8 mil kg de peixes mortos são retirados do Rio Doce

O impacto da lama que desceu o Rio Doce e chegou ao mar do norte do Espírito Santo é "muito expressivo" e precisa continuar a ser monitorado "em tempo real". Essa é prioridade no momento, segundo a ministra do Meio Ambiente, Izabella Teixeira, que fez um sobrevoo da foz do rio na tarde desta segunda-feira, 23, no município de Linhares, com o governador capixaba Paulo Hartung (PMDB). Ela determinou que esse monitoramento continue a ser feito pelas agências do governo por pelo menos mais 90 a 120 dias.

"O acidente não acabou", repetiu a ministra.
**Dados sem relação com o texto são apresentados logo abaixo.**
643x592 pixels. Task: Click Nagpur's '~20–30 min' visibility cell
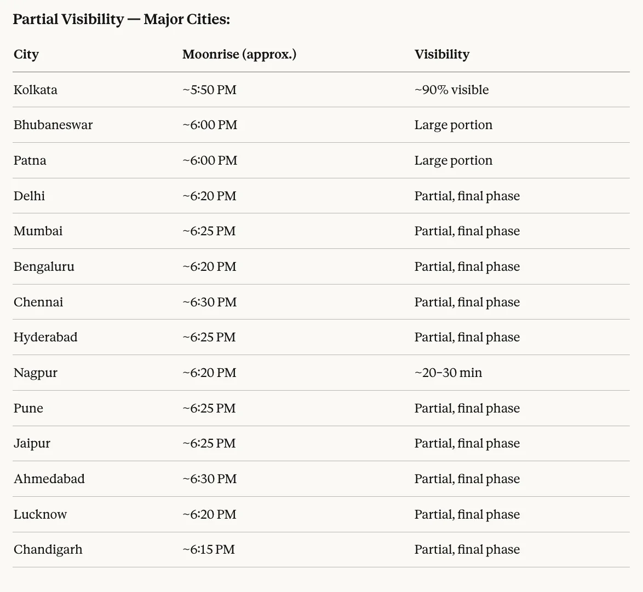pyautogui.click(x=448, y=373)
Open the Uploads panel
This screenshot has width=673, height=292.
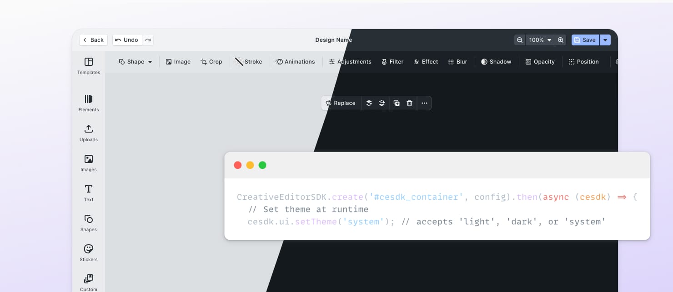(89, 133)
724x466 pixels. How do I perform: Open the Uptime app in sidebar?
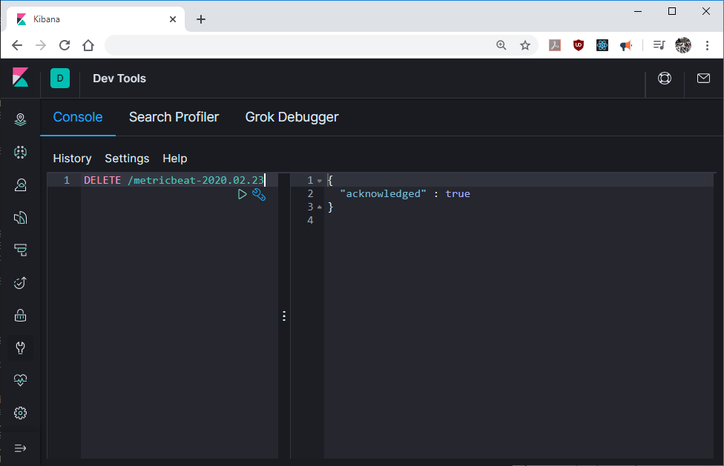click(21, 282)
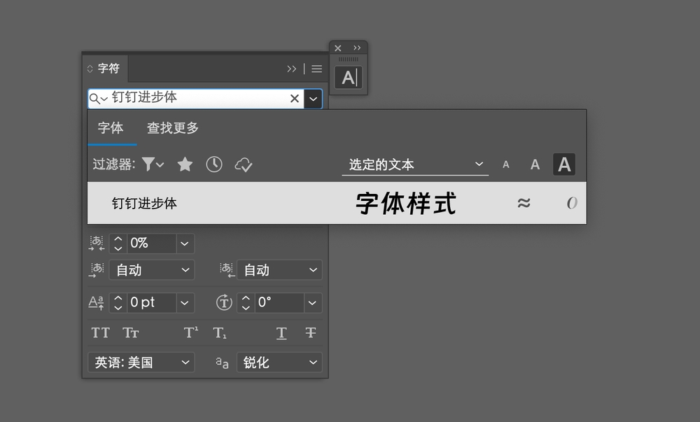Screen dimensions: 700x422
Task: Apply Superscript with the T¹ icon
Action: coord(190,332)
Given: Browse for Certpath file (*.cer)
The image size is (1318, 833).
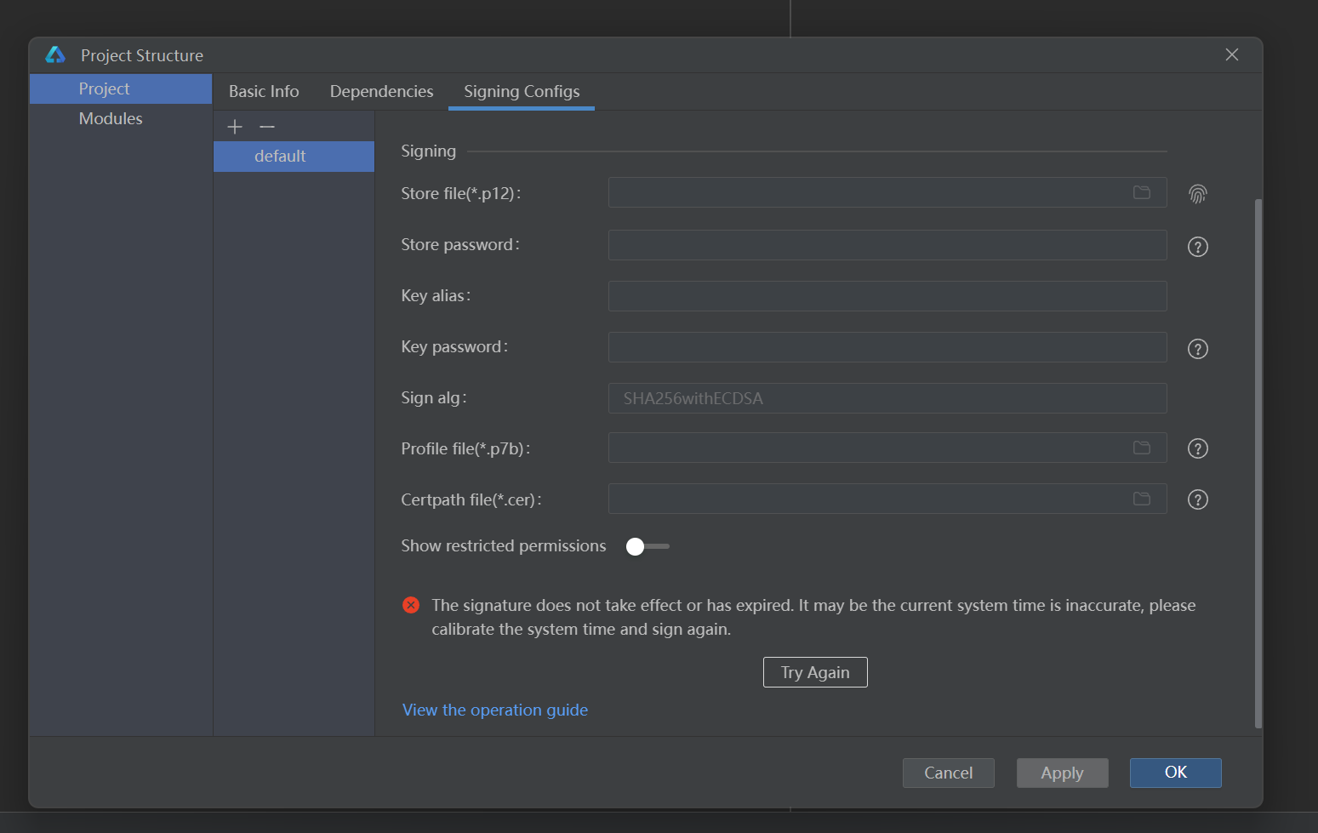Looking at the screenshot, I should [x=1141, y=499].
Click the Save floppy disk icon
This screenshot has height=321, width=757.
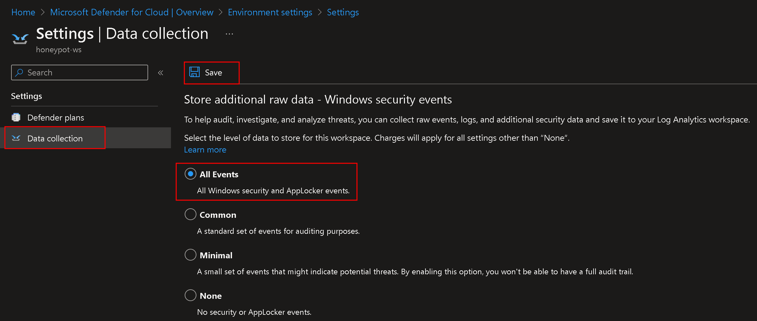[x=194, y=72]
Ela lembrou que muita lama está retida rio acima, e que a temporada de chuvas está apenas começando, o que significa que muitos sedimentos ainda vão escoar para o mar. "Só quando terminar o período de chuvas eu poderei ter uma avaliação concreta do fim do acidente e das medidas efetivas que precisam ser tomadas, além das emergenciais, para a restauração do Rio Doce."



Em Minas Gerais, próximo ao epicentro do desastre, projeções iniciais baseadas em imagens de satélite indicam que mais de 900 hectares de terra foram diretamente impactos pela enxurrada de lama causada pelo rompimentos das barragens da mineradora Samarco (que pertence às gigantes Vale e BHP) em Mariana, no dia 5 de novembro. O desastre deixou 8 mortos já identificados e ainda há 11 pessoas desaparecidas.

A onda de lama percorreu quase que toda a extensão do Rio Doce até chegar ao mar, formando uma grande mancha de água marrom no oceano. A previsão feita por pesquisadores da Universidade Federal do Rio de Janeiro (Coppe-UFRJ) na semana passada era de que a mancha de lama mais grossa impactaria uma área de 9 quilômetros de costa - incluindo parte da Reserva Biológica de Comboios, que protege uma praia usada para desova de tartarugas marinhas ameaçadas de extinção.